If you feel defeated, like a failure, tired out, etc. taking him to school - he will pick up on that. Not that it's not okay to have feelings about it, but you can refocus on the positive:

- although you need to have a plan based on experience, assume that this year will be different. Talk up the good parts of going to school - new things to learn and experience, friends, recess, accomplishments he's going to achieve.

- talk about how excited you are for him and good thoughts you have about school

- discuss with him how the day will work and do a run-through or two
:

Quote:
Originally Posted by A&A View Post

So, you had put him in Kindergarten last year (when you had to withdraw)? Why is he not going into 1st grade now? Maybe he feels the "failure" of having to repeat K again.


I'd suggest not making it a power struggle. You could say something like, "The first day, I want you to stay for five minutes. After five minutes, I will come and pick you up." And then do it. (Talk to the teacher ahead of time, of course.)

The second day you could make it 10 or 15 minutes, and so on. Eventually he'll want to stay, I think, because it will be his choice instead of you making him.
This.

I also think it might help you to change your frame of mind.

In the Op you said:

I HAVE to send my Ds to school.

Um, no, you don't. You are choosing to. Weighing everyones needs you have decided it is best for your family if Ds attends school. There is absolutely nothing wrong with insisting he give it another go.

Choice is empowerment. Feeling you have to do something is a bit victum-y. Reframe this action (sending Ds to school) for everyones benefit.

Good luck! I hope I am not being too harsh - I do hope school works great for your son and your family.

Kathy
post #17 of 24
Quote:
Originally Posted by transformed View Post
He acts like a smartass when I try to be clever like "What will you do all day?" He will reply "sit around and do nothing." or "watch TV."
It is not a clever vs. unclever thing, though. What you're doing is understanding the child more.

"What would you do all day?"
"Watch TV."
"That sounds like fun. What would you watch?"
"The X-Men eat Dora because she has an annoying back pack."
"Yeah...I hate her back pack too."

Ok...so that's not the show he'd say he would watch. But you cannot convince a child he doesn't want to go to school. To do so is a losing battle.

Convince them that what they're feeling is appropriate. In reality, be happy that he doesn't want to go to school. It means he loves home. But realize he'll learn to love school, too. (Assuming it's the right environment).


Quote:
I just realized I need to read a book about power struggles. Seriously. Cause we got'em.

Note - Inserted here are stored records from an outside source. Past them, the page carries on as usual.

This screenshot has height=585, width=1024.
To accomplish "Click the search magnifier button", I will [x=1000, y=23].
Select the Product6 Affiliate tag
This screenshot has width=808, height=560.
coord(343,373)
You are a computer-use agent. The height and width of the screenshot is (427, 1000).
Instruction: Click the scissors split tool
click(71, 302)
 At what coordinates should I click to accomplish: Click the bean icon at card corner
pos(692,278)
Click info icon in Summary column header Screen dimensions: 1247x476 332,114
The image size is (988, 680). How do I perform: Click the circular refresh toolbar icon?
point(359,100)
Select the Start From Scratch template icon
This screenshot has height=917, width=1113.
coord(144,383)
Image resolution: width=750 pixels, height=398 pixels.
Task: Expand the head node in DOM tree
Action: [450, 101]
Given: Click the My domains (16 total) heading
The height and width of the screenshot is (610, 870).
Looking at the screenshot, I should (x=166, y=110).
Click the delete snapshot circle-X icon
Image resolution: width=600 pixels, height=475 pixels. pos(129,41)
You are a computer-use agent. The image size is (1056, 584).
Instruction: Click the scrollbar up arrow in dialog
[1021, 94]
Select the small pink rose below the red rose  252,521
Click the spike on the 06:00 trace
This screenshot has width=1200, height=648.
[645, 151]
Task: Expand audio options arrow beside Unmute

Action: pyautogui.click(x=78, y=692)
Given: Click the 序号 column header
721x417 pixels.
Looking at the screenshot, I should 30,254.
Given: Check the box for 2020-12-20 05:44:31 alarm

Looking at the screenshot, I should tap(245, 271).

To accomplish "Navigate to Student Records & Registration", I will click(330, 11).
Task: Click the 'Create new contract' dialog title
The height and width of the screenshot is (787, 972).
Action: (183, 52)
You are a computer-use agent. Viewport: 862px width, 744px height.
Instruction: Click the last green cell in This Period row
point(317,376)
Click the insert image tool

Bad.
2 books to recommend:

1) http://astore.amazon.com/monteblog-20/detail/0380811960
2) http://astore.amazon.com/monteblog-20/detail/1583940324

The 2nd one is more for elementary years, but I still see so much in how to view children in the ages I teach (3-6 year olds). It might be a great book that would help you as well. Either way, it's a fascinating read and probably the best book I have ever read.

Matt
post #18 of 24
Quote:
Originally Posted by sunanthem View Post
Sometimes folks plans change, S&O, maybe she got a job, or is going to school herself,...
I read that post different, apparently. I guess lack of spelling/punctuation/full sentences will do that. It could have read "We were planning on homeschooling" or "We're planning on homeschooling".
post #19 of 24
Thread Starter 
Quote:
Originally Posted by StephandOwen View Post
I read that post different, apparently. I guess lack of spelling/punctuation/full sentences will do that. It could have read "We were planning on homeschooling" or "We're planning on homeschooling".
yeah sorry - my keyboard is on the fritz. I try to type as little as possible.
post #20 of 24
He sounds a little lke my 5yo - active, bright and a little bit of a handfull - I would talk to the school and see where they want to place him. At 6yo I would think that he should be in grade 1 - my son is a Sept birthday and he is going into grade 1 this year. Another year of kindy would be boring(he has had JK and SK). Talk to the teachers. why don't you want to tour the Montisory school with him? Get his impresion, see him in action to see if it is a good fit.